## Exercises
#1 Retype the stretch of the Conqueror Fuzz thread from "# Conqueror Fuzz" through "Pedals (Feb 26, 2020)" with every word and mark unchanged.
#2 Extend the Conqueror Fuzz thread, picking up right after its final post.

## Selected passage
# Conqueror Fuzz



## Jbanks (Feb 26, 2020)

This thing sounds wild. It takes a couple minutes to warm up all the transistors. When I first turn it on I get nothing, then a spit, then a roar of fuzz. The fasel inductor does make a nice Q tone that you can sweep. It is a very harsh, gated style fuzz, so beware.  At least it looks really cool with the white enclosure.


----------



## K Pedals (Feb 26, 2020)

Jbanks said:


> This thing sounds wild. It takes a couple minutes to warm up all the transistors. When I first turn it on I get nothing, then a spit, then a roar of fuzz. The fasel inductor does make a nice Q tone that you can sweep. It is a very harsh, gated style fuzz, so beware.  At least it looks really cool with the white enclosure.


Sweet!!
I don’t think that transistors warming up thing is normal...
I’ve made about 10 of these and none of them did that...


----------



## Barry (Feb 26, 2020)

Looks good!


----------



## Jbanks (Feb 26, 2020)

K Pedals said:


> Sweet!!
> I don’t think that transistors warning up thing is normal...
> I’ve made about 10 of these and none of them did that...


Hmmm. I was curious if other people had that issue. At least it works at some point!

## Provided material
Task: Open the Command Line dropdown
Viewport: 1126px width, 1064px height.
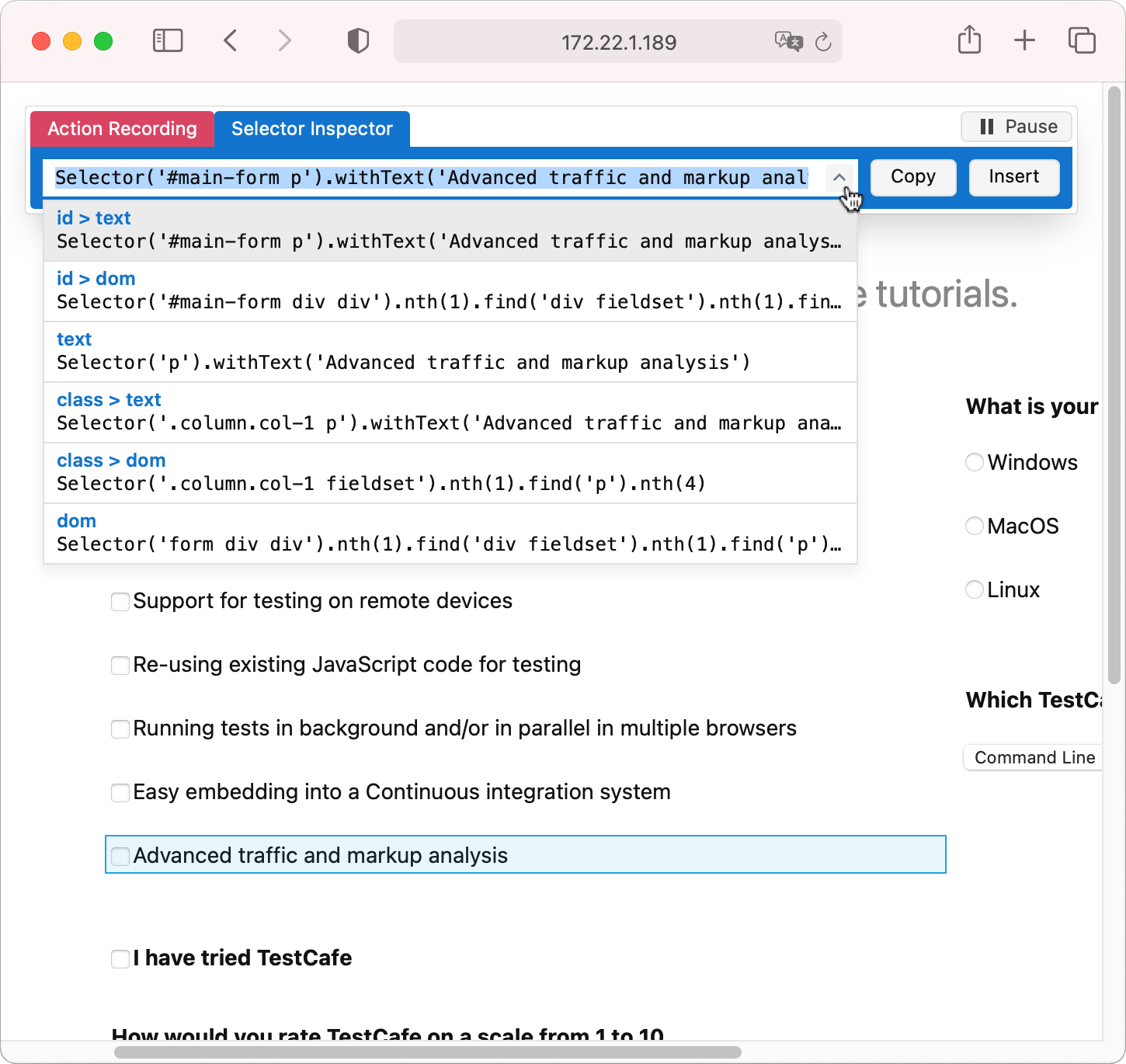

---

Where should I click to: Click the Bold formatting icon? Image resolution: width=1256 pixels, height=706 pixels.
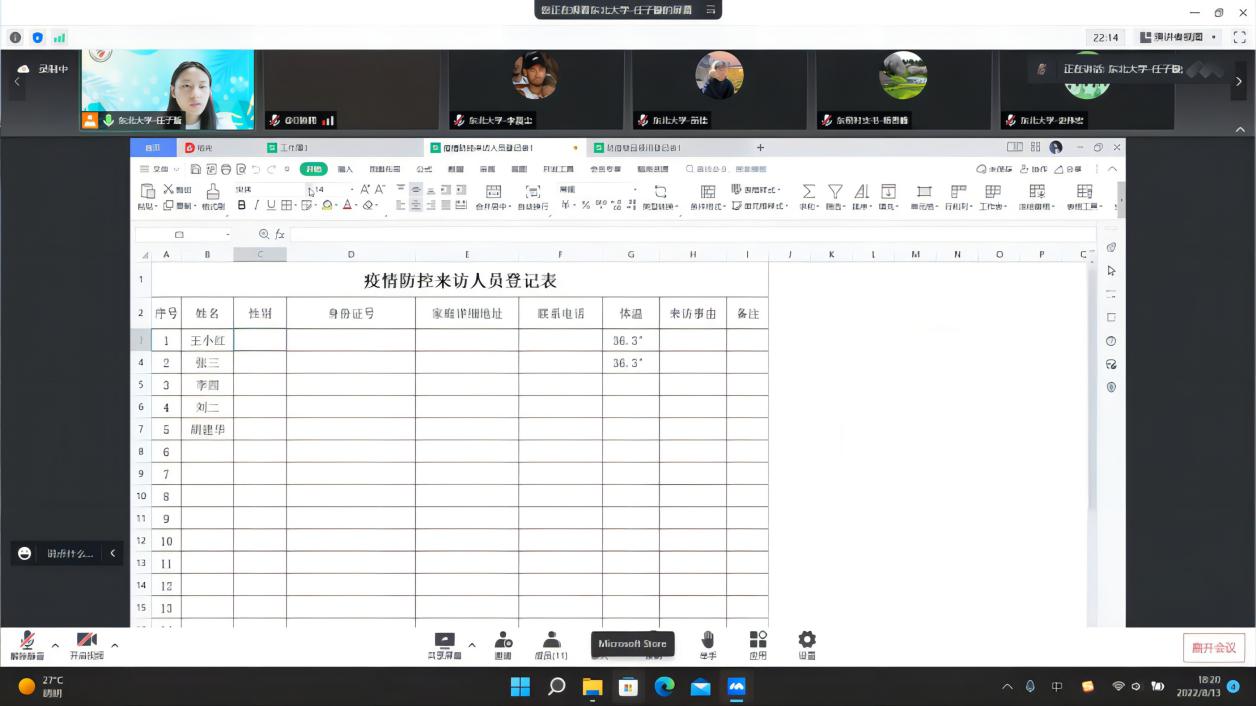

## The answers
#1
# Conqueror Fuzz



## Jbanks (Feb 26, 2020)

This thing sounds wild. It takes a couple minutes to warm up all the transistors. When I first turn it on I get nothing, then a spit, then a roar of fuzz. The fasel inductor does make a nice Q tone that you can sweep. It is a very harsh, gated style fuzz, so beware.  At least it looks really cool with the white enclosure.


----------



## K Pedals (Feb 26, 2020)

#2
----------



## zgrav (Feb 26, 2020)

I built the pedal and it has a lot of range in its fuzz and is pretty smooth overall.  Powers up instantly.


----------



## sertanksalot (Feb 26, 2020)

Is it possibly that 470 uF capacitor that is soaking the voltage on startup?


----------



## Chuck D. Bones (Feb 27, 2020)

Jbanks said:


> This thing sounds wild. It takes a couple minutes to warm up all the transistors. When I first turn it on I get nothing, then a spit, then a roar of fuzz. The fasel inductor does make a nice Q tone that you can sweep. It is a very harsh, gated style fuzz, so beware.  At least it looks really cool with the white enclosure.


Should not be gated either.  See you in the Troubleshooting forum, I have some ideas.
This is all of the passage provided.